Aim of the exercise
Can you rewrite the items below with "Click" changed to "Select" throughout, leaving everything else untouched?

===

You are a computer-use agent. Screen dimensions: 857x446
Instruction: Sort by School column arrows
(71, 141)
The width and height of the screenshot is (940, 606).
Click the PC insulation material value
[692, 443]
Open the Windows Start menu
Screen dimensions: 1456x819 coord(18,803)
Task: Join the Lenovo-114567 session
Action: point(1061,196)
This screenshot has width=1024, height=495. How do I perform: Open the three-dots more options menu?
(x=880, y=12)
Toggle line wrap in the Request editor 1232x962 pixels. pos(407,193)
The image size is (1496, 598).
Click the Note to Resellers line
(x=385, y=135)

===

Written answer
You are a computer-use agent. Screen dimensions: 857x446
Instruction: Sort by School column arrows
(71, 141)
The width and height of the screenshot is (940, 606).
Select the PC insulation material value
[692, 443]
Open the Windows Start menu
Screen dimensions: 1456x819 coord(18,803)
Task: Join the Lenovo-114567 session
Action: point(1061,196)
This screenshot has width=1024, height=495. How do I perform: Open the three-dots more options menu?
(x=880, y=12)
Toggle line wrap in the Request editor 1232x962 pixels. pos(407,193)
The image size is (1496, 598).
Select the Note to Resellers line
(x=385, y=135)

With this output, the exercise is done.